Mythe et Mystère : la joconde (documentaire)

Récit historiographique et tentative d’éclairage de l’énigme d’un tableau et de son succès planétaire.

A priori, rien de très excitant: une icône qui a parcouru les siècles sans jamais se départir de son aura quasi céleste, mais a fini peu à peu par disparaître derrière un mythe avec lequel on a appris à vivre. Il faut pourtant croire son créateur, Léonard de Vinci, quand il affirme: « J’ai fait un jour une chose réellement divine. » Jean-Claude Bringuier s’est plongé à corps perdu dans les limbes de ce mythe, et c’est finalement avec une curiosité renouvelée qu’on embarque à ses côtés pour 52 minutes d’enquête sur le parcours atypique de cette femme anonyme devenue légende planétaire. Le travail de décryptage prend des allures rocambolesques. Certains décèlent derrière son sourire énigmatique le signe infaillible de la maternité quand d’autres accordent à l’étrangeté du regard si souvent convoquée la manipulation optique de Léonard de Vinci, qui inclut le spectateur dans le tableau en dirigeant le fameux regard juste derrière lui. Mais on apprend également que « Joconde » signifie « heureuse » en italien, et l’on opte finalement pour cette explication plus simple : Léonard de Vinci serait le précurseur d’une retranscription de la sérénité.

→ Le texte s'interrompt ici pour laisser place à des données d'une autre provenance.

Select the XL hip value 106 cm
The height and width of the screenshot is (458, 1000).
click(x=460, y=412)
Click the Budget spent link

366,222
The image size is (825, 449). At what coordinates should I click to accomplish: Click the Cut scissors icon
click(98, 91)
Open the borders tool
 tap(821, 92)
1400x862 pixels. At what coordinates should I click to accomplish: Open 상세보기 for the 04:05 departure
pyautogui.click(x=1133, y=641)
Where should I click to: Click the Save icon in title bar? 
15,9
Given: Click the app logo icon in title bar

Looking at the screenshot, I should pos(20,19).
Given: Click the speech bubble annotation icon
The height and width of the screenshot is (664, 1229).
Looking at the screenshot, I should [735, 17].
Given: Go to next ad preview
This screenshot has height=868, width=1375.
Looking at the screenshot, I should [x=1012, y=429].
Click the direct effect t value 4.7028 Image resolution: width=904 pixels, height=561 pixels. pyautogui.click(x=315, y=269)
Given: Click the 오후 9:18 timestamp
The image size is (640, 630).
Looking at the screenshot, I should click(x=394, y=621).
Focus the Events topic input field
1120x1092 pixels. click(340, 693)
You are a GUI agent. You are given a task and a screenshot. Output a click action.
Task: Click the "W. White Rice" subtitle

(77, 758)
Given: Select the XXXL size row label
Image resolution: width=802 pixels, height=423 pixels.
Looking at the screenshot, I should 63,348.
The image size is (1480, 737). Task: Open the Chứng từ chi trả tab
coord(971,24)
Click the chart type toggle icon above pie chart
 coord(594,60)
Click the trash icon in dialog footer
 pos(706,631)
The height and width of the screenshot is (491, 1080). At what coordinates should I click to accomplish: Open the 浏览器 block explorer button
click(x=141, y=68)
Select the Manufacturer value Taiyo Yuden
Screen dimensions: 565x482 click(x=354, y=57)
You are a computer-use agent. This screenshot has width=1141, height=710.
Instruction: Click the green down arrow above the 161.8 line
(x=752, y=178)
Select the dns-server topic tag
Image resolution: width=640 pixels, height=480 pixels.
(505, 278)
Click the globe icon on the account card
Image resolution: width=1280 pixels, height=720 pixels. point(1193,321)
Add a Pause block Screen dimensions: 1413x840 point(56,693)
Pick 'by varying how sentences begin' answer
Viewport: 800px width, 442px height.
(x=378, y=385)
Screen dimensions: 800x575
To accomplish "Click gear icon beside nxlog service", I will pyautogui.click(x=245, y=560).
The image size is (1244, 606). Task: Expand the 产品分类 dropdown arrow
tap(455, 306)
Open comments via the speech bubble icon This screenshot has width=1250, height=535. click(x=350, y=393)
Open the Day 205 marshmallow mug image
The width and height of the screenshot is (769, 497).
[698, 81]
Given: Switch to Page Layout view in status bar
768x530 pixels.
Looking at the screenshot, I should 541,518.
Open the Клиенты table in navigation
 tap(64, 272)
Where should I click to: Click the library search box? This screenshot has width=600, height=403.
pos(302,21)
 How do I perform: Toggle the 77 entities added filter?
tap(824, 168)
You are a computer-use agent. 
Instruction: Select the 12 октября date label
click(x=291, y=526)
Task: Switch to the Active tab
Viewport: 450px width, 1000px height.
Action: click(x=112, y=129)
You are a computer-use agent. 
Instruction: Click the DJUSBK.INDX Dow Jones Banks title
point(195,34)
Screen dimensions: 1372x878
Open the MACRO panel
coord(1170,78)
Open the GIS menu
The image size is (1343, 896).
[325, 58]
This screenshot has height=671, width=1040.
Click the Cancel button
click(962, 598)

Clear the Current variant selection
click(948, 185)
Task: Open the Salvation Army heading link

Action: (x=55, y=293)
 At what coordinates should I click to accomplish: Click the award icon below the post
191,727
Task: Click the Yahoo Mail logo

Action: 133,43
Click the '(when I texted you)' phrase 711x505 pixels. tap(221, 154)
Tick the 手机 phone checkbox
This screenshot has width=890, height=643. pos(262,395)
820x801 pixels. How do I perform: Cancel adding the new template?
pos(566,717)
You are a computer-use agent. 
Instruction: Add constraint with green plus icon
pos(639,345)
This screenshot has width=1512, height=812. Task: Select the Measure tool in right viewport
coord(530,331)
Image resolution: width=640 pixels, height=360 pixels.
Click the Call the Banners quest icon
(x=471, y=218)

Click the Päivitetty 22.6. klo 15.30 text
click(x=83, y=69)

Le documentaire tente ensuite une reconstitution historique du parcours de Mona Lisa. Et c’est là que se joue le premier tour de force du film, qui confond très justement la petite histoire et la grande. Sont ainsi retracés cinq siècles riches en rebondissements: de Florence à la maison royale de France jusqu’à la chambre de Joséphine. En 1804, l’ouverture du musée du Louvre marque le début de leur aventure commune, mais en 1911, c’est la première rupture avec l’enlèvement spectaculaire de la muse, qu’on ne retrouvera que deux ans plus tard sous le lit d’un peintre en bâtiment florentin … A la suite de cet épisode, les pérégrinations successives de La Joconde seront placées sous haute protection: vers le Quercy pendant la Seconde Guerre mondiale, puis à New York, Moscou ou Tokyo… le film prend alors de l’ampleur, en partant à la recherche des répercussions planétaires de la légende européenne, devenue symbole de notre participation à la globalisation culturelle. Qui dit mythe dit aussi reproduction, et les avatars de la Joconde ne manquent pas. Dès le XVIIe siècle, on dénombre une cinquantaine de copies, au début du XXe, on découvre des Mona Lisa à la Van Gogh, Gauguin ou Fernand Léger … En 1919, le trublion Duchamp entame sa désacralisation, en l’affublant de moustaches et en affirmant qu’LHOOQ (« Elle a chaud au cul ») ! C’est la voie ouverte à toutes les dérives artistiques, mais aussi publicitaires: certains iront jusqu’à imaginer sa mort à elle, l’éternelle … On la retrouve également en vrac et à toutes les sauces chez le collectionneur Jean Margat, jocondomaniaque et auteur du Petit Traité de Jocondologie, qui nous présente quelques objets « jocondisés »: des chaussettes pour touristes japonais à la marque de sardines dédiée au commandant Cousteau en passant par les préservatifs des années 50.